Image: Example of a Changing Places facility installed by Closomat.
Minister for Disabled People, Sarah Newton, and Tourism Minister, Michael Ellis, have urged all leisure attractions to ensure they are catering for disabled customers’ needs by making investments, including in mobility equipment.
Tourism in the UK is now worth over £66bn a year to the economy and ministers say that that facilities must be accessible to all visitors if companies want to make the most of the sector’s spend.
Ministers argue that with one in five people in the UK living with a disability or health condition, there is a business case for ensuring that disabled people’s needs are catered to.

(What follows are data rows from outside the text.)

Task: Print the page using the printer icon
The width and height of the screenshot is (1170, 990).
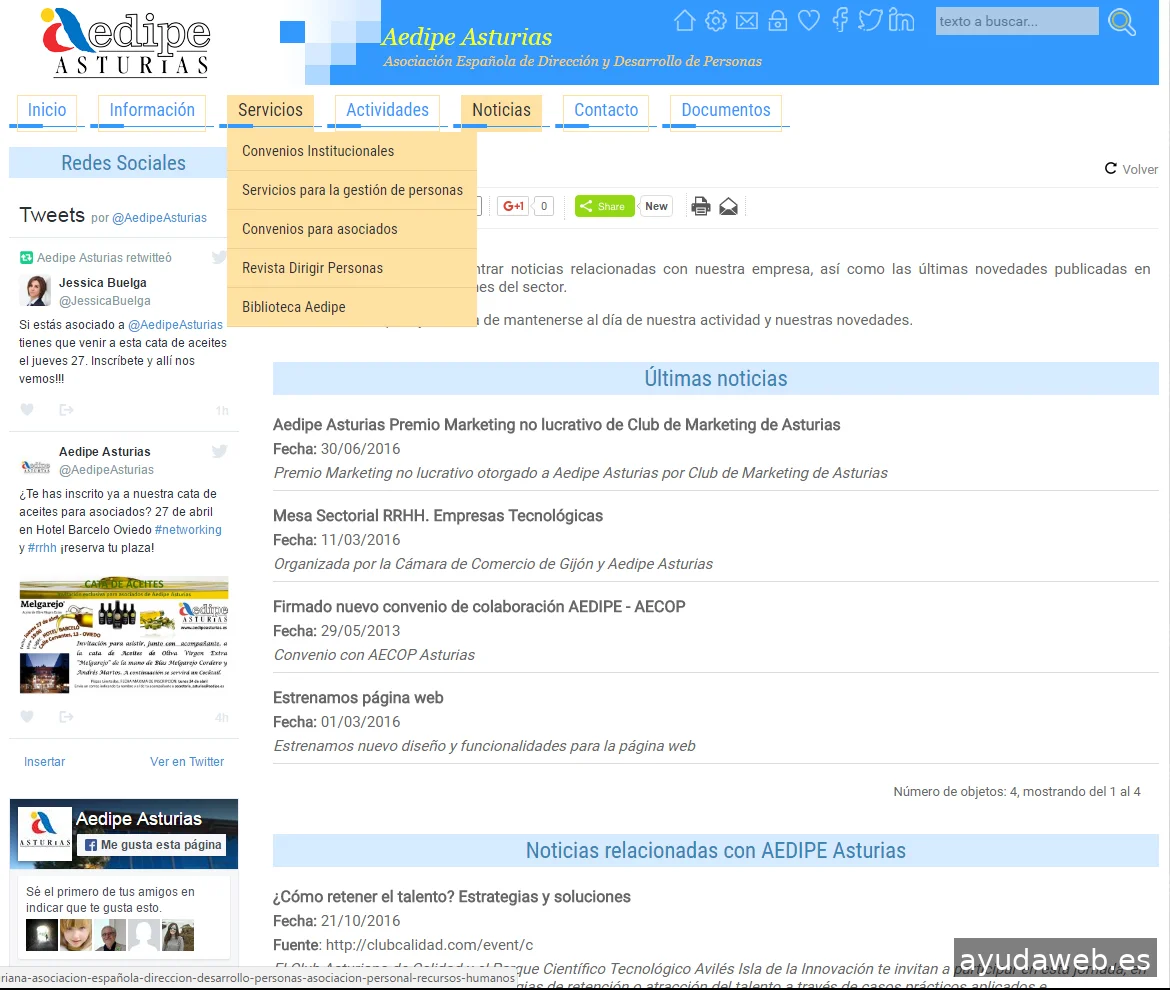Action: 701,207
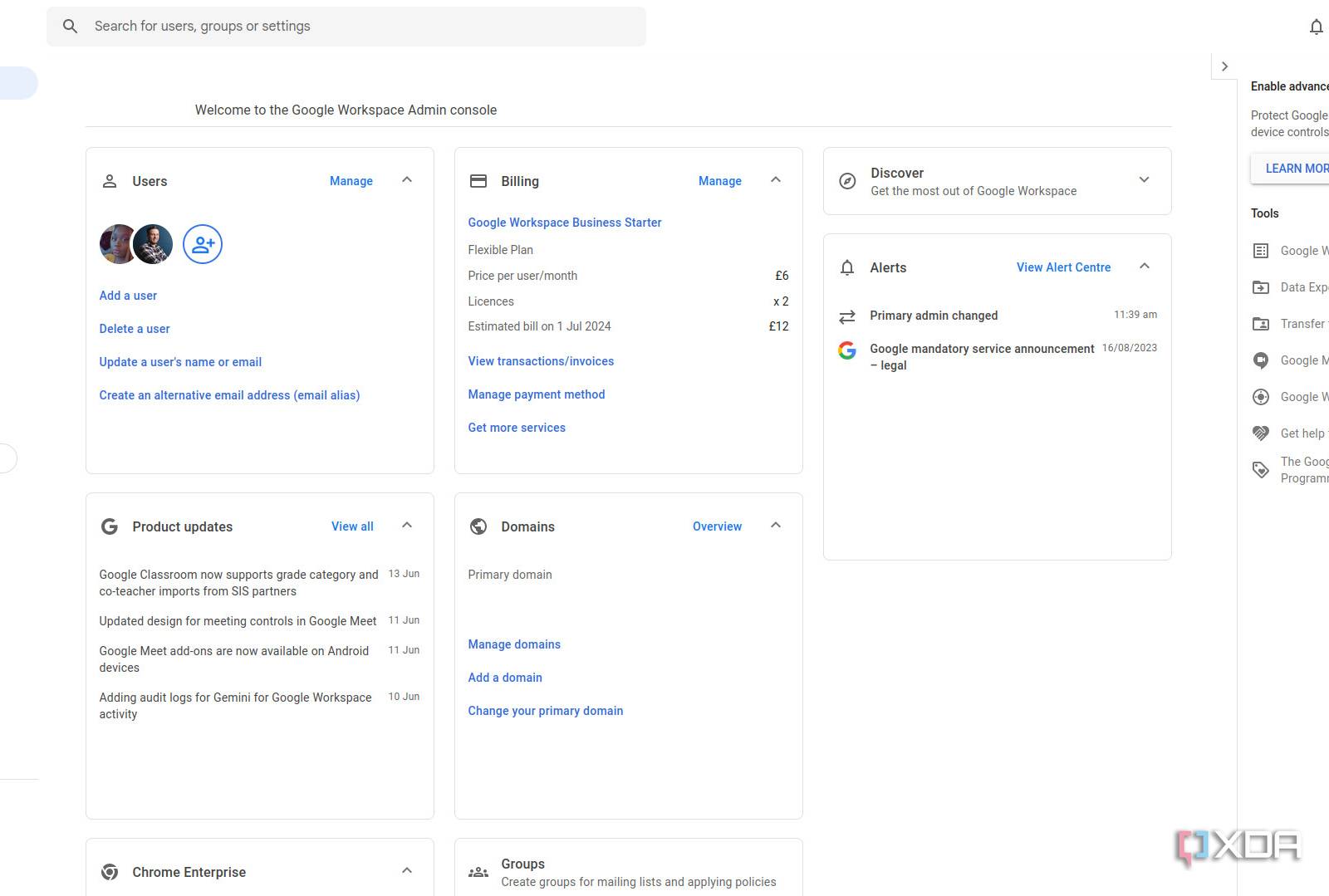This screenshot has width=1329, height=896.
Task: Click the notifications bell icon
Action: point(1316,27)
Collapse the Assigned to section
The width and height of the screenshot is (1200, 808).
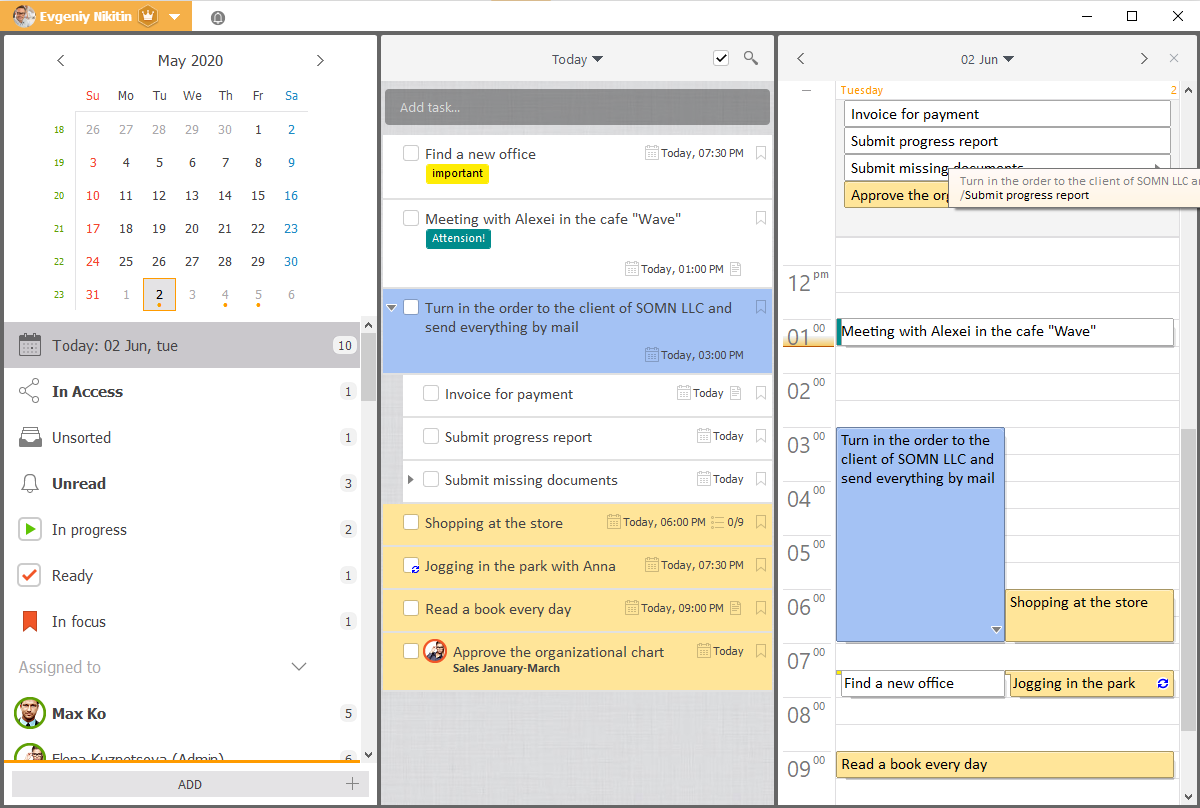(298, 666)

On a visit to Sandcastle Water Park in Blackpool, the Minister for Disabled People, Health and Work, Sarah Newton, said: “Many leisure businesses are already doing the right things in making sure their facilities are enjoyed by disabled people.
“Things like designated opening times, a quiet room, open-ended day tickets and ramps can make all the difference.
“I’m calling on others in the tourism industry to follow their lead and put visitors’ needs at the heart of their services.
Meanwhile, Minister for Arts, Heritage and Tourism, Michael Ellis, said: “All over the country, our tourism industry is booming and we are a world-leading holiday destination for visitors from both at home and abroad.
“However if we are to maintain this reputation and its economic and social benefits, I urge all tourism venues to follow in the footsteps of these award winners and review whether they are doing enough to cater for disabled people, to ensure they are accessible to everyone.
Venues that were recognised by VisitEngland’s Inclusive Tourism Award have made adaptations such as wheelchair accessibility, Changing Places toilets and providing accommodation for guide dogs.
The Head of Business Support at VisitEngland, Ross Calladine, said: “Our Inclusive Tourism Award winners demonstrate that providing easy access for all makes sound business sense.
“By taking steps to ensure staff are disability confident, making reasonable adjustments to facilities and providing information on venue accessibility, other businesses can benefit from this valuable market.”
There are more than 11m disabled people in the UK with a combined spending power of their households, ‘the purple pound’, standing at around £250bn.